Mr. B used his hands on her shoulders to make her sit at the wood table. There was a bench.

It was then the snow girl discovered what Mr. B did. He found animals. He cut them open over a large sink. The blood ran down. It was pretty and bright red. Mr. B slipped the skins off the animals. He put the skins in one place and cut up the meat of the animals into a pot over the black woodstove. Mr. B stopped every now and then to whet his long silver knife against a stone. It made a soothing sound.

The girl got up and walked over to him. He frowned. She touched a wet pelt, asking permission with her eyes. He nodded. She stroked the soft fur. Mr. B smiled.

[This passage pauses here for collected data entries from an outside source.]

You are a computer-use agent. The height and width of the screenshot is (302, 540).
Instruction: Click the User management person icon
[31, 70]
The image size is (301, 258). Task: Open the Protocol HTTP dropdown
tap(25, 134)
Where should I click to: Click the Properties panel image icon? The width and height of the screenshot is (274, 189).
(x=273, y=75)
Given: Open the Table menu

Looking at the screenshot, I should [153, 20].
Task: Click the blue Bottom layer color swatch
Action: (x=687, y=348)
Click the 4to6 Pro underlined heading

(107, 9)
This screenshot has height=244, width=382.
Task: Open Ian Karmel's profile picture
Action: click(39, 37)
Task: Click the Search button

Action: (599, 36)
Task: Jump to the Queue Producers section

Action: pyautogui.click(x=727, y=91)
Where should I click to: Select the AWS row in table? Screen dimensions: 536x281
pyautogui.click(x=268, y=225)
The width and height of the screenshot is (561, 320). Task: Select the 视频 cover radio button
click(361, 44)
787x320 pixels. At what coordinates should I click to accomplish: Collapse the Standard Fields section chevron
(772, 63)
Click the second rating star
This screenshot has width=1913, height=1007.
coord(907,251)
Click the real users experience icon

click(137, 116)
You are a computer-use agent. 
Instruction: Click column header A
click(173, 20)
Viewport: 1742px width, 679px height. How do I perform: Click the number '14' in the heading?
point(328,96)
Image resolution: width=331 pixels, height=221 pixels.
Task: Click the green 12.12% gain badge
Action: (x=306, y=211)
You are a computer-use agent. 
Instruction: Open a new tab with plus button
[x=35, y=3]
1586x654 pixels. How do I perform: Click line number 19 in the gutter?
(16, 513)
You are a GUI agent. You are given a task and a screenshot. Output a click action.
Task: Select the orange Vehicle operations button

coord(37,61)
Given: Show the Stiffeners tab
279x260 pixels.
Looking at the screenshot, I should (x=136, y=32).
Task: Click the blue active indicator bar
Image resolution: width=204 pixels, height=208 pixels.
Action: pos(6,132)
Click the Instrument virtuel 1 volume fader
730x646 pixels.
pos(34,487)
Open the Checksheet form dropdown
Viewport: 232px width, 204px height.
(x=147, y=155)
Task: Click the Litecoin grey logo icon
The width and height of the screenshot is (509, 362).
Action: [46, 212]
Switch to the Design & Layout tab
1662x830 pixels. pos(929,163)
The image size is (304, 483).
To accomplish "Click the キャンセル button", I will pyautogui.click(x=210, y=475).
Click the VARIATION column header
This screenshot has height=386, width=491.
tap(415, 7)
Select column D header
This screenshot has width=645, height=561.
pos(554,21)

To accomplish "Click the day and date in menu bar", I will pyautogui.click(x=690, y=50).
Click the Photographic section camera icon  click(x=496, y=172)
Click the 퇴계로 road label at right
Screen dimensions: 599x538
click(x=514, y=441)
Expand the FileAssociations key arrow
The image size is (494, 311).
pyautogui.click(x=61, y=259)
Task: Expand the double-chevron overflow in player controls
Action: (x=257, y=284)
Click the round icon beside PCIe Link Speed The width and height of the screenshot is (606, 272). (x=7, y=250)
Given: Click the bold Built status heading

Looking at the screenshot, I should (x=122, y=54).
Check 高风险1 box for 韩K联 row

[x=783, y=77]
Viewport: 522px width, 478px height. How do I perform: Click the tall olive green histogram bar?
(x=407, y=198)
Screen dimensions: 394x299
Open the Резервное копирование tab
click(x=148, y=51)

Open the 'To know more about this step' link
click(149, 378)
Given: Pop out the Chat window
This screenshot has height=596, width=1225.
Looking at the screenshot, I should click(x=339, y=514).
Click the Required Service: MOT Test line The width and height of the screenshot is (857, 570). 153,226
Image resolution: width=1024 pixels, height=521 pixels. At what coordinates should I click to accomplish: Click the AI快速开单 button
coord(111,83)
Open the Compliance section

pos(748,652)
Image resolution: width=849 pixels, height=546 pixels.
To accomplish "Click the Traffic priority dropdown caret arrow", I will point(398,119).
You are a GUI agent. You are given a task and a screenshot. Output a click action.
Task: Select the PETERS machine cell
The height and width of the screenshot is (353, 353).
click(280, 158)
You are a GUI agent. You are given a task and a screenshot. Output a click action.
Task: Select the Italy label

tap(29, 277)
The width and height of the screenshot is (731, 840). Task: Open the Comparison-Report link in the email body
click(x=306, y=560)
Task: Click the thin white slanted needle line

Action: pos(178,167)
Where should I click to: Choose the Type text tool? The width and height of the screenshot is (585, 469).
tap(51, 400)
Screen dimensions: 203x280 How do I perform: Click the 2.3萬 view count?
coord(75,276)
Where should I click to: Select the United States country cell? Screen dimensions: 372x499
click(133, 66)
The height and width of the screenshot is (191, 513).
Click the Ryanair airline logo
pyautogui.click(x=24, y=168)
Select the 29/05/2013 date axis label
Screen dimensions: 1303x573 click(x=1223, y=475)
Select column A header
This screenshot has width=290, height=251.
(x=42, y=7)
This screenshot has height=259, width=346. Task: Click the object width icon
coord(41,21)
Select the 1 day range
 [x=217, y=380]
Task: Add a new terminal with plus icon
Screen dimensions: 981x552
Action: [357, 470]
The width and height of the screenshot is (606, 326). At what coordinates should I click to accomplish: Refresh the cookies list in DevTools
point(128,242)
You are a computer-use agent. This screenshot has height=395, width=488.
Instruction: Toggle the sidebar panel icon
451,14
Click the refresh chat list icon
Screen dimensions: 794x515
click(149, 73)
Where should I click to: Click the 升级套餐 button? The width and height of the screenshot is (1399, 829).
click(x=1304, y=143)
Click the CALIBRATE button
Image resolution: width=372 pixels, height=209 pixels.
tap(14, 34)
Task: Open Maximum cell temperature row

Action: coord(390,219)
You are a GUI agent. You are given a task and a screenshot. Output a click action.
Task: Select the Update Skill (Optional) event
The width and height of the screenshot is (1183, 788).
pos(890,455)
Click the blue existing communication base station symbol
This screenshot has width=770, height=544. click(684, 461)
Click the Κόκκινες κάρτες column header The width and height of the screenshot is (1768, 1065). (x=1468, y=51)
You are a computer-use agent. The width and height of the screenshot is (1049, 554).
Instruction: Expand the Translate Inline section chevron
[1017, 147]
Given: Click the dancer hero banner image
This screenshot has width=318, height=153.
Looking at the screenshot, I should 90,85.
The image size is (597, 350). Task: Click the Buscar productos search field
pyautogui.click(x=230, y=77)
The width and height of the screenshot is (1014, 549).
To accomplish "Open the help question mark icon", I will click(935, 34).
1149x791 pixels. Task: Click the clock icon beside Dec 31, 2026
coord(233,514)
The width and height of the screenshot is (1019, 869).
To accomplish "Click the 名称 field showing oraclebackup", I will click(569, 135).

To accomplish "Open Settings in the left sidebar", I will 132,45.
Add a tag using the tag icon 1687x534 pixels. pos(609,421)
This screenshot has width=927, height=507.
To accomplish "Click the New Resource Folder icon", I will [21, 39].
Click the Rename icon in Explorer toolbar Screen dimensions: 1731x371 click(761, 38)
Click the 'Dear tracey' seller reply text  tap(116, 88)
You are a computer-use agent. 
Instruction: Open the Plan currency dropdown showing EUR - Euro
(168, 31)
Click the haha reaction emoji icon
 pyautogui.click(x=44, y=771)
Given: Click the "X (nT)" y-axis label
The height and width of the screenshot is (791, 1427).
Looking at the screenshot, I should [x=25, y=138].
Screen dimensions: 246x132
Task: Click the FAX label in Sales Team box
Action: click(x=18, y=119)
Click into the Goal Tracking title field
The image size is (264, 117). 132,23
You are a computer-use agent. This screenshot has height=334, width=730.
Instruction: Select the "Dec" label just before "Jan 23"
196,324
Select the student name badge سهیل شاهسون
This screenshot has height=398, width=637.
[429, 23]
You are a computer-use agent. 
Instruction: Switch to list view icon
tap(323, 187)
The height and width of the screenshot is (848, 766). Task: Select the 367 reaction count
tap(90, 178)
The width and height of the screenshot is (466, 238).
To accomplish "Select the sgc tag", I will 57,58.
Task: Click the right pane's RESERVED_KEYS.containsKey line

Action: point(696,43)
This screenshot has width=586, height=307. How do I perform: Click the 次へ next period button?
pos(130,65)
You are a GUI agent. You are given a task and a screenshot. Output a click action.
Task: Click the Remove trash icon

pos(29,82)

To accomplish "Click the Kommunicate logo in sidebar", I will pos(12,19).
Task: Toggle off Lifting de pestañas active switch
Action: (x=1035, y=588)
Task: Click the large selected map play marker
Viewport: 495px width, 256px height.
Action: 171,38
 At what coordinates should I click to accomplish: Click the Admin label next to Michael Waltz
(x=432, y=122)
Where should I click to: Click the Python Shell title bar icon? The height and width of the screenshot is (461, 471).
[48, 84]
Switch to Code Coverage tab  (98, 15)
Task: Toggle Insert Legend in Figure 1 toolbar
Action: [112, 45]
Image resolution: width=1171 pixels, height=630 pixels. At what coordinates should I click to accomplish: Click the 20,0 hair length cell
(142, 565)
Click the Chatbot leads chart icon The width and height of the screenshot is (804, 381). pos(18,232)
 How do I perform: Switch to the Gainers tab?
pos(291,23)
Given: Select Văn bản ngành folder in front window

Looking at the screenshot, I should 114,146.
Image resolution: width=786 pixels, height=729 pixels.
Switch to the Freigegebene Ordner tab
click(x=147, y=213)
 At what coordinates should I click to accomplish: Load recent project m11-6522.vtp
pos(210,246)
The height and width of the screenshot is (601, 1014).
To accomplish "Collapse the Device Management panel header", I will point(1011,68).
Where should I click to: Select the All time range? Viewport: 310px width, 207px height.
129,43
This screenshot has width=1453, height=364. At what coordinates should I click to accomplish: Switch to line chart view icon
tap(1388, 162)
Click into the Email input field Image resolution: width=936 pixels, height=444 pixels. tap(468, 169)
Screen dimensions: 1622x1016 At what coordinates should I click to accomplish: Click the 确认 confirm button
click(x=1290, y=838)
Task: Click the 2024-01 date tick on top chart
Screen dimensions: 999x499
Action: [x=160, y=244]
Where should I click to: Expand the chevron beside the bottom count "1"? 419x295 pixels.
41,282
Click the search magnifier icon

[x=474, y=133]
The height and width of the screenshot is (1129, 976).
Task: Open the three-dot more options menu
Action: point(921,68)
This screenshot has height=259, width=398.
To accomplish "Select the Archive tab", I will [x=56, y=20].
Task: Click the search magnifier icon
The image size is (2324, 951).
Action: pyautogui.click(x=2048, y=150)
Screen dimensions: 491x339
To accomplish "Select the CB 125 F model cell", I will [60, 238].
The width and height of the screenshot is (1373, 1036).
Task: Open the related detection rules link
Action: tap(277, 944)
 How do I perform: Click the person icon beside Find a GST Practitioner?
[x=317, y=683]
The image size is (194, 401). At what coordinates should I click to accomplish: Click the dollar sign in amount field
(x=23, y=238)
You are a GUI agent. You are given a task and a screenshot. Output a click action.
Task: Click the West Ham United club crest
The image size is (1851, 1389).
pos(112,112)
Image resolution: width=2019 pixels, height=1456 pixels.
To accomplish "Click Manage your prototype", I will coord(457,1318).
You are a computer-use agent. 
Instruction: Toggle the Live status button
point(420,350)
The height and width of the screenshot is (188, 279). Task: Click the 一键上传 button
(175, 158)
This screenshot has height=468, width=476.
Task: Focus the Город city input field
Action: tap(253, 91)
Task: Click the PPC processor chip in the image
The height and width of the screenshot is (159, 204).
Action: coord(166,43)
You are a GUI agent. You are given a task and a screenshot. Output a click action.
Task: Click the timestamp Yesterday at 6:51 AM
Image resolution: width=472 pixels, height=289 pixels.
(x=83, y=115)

Later they ate stew. Outside the snow hissed against the windows, covered with cloth, but inside? All felt safe and warm.

 

Mr. B had a bed. It was on the floor, in the corner of the one-room cabin, behind a frayed curtain. The bed looked big, and cozy. It was right next to the trapdoor. The ladder he used to climb below was leaning against the wall. Hanging on a hook was the big tarnished key he used on the lock. The lock on the trapdoor latch looked old and bent. Snow girl wondered how strong it was.

When it came time to return to the cave, the girl decided she would be a good girl and follow Mr. B. He wouldn’t have to push and shove her. But she was scared of the night twigs, of the darkness and hurt and fear that existed even while she was asleep. She didn’t want to go to the cave, where she spent her days carving letters she was afraid she would forget in the walls. She was scared in the cave, and missed people she was afraid she had made up.

She had wanted to stay in the cabin. She would do anything to stay where there was warmth and light—and Mr. B.

She knew he couldn’t understand her, so there was no reason to talk. The snow girl had a special language. She put her hand on his chest. He froze to see it there, and then smiled.